This, along with inferior metaprogramming affordances, is the biggest reason pan...

kaitai · on Dec 6, 2020

As someone who is now bouncing back & forth between Python and R on a weekly basis, I've been surprised (after making fun of R sometimes) how much I miss the piping when I leave R for Python. Pandas seems so inflexible by comparison, so nitpicky for little gain. I've been surprised again and again how much dplyr supports near-effortless fluency and productivity.

Never really thought I'd be writing that in a public forum.

epistasis · on Dec 6, 2020

Personally, I think R as a language is absolutely beautiful. The libraries have tons of warts, and many different styles. And there are perhaps too many object orientation systems built on it. But that you could even build multiple object oriented systems points to how powerful the language is.

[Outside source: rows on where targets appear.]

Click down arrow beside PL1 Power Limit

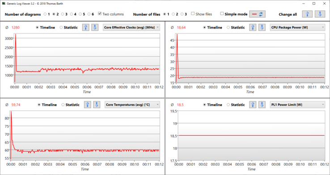(262, 104)
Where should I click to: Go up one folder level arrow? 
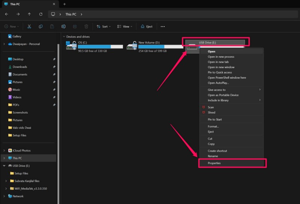tap(29, 14)
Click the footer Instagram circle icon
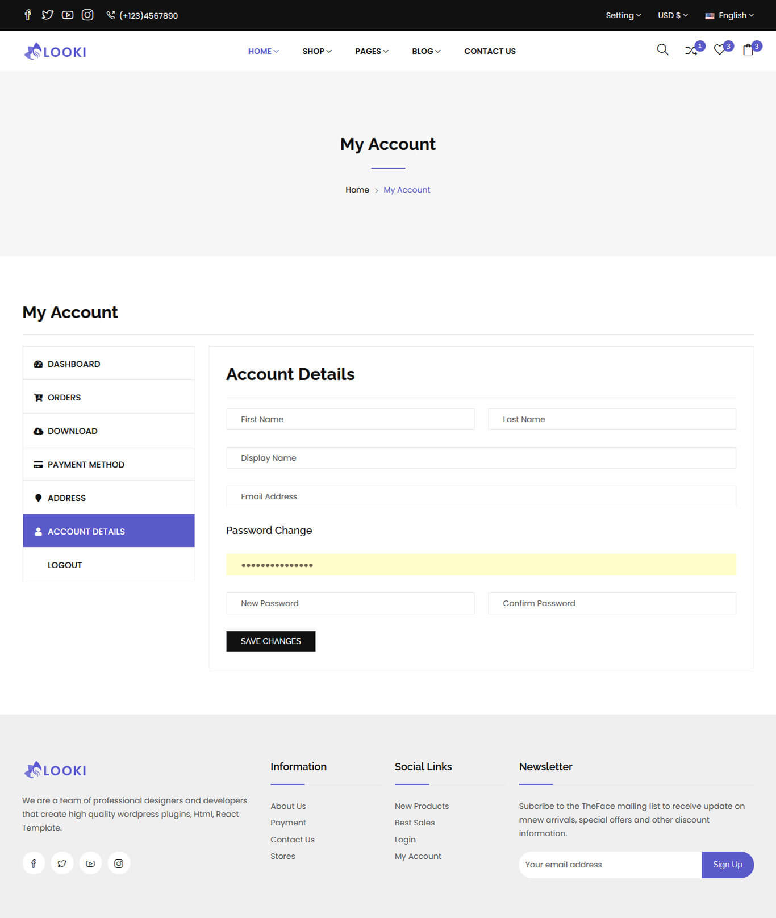This screenshot has height=918, width=776. [x=119, y=863]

I think it's functional orientation and the way that for loops are neglected make it seem completely insane to many people. But this is a far smaller fraction of people today than it was in 2000. back then, Java and C++ didn't even have lambdas. Since then, procedural languages have gained a lot the "mind-breaking" functional features of Lisp-derived languages. Python and JavaScript have become far more common. All the things that made the language of R "weird" and unusable to the Java/C++ crowd have been adopted elsewhere.

smabie · on Dec 6, 2020

I'm not an R user, but you should try Julia for data analysis. It seems as flexibility (maybe more) than R, while also having blazing performance.

I do like Pandas concept of row indices, which I know Julia (and I believe, R) lack.

scottlocklin · on Dec 6, 2020

You should try using R; the real world performance is actually better than Julia in every way that matters. Yes, Julia has a better data frame object; that's why we use data.tables().

Also Wes probably got the idea for row indeces from R.

disgruntledphd2 · on Dec 6, 2020

The idea for row indices 100% comes from R, as it's been in S for longer than I've been alive ;)

ekianjo · on Dec 6, 2020

Tbh R's performance is only an issue when you deal with really big datasets. Most of the time R does just fine, and has a lot more libraries that Julia can ever hope to have.

kaitai · on Dec 6, 2020

I have used Julia a bit and really enjoyed it. The only reason I do not use it for work is lack of libraries. I know I could 'be the change I want to see in the world' and contribute, but given the pace of things at work I cannot fit that in on the company dime at this time...

sundarurfriend · on Dec 6, 2020

Could you describe what kind of libraries you found lacking in Julia? I did get a feeling that lots of long-tail stuff was missing, when I was looking through Julia packages some time ago, but only in a vague "this doesn't seem that exhaustive" sense. Knowing what specifically has been found lacking would be useful.

smabie · on Dec 6, 2020

I think the obvious limitations of Python is a big reason, but probably not the main reason why Pandas isn't orthogonal. The reason why Pandas is such an ungodly mess is because it must be, in order to be even halfway efficient. When you do try to compose things, or even have the audacity to use a python lambda or an if statement or whatever, you suddenly suffer a 100x slowdown in performance.

Julia doesn't have these problems, and I've found it so much nicer to use for data analysis. You can even call Python libs, if you really have to.

harryposner · on Dec 6, 2020

Pandas does have the .pipe() method [0], which allows you to put an arbitrary callable in a method chain, but it is a bit more cumbersome than in R.

[0] https://pandas.pydata.org/pandas-docs/stable/reference/api/p...

smabie · on Dec 6, 2020

Except you can't actually use it, because it will kill the performance of your program.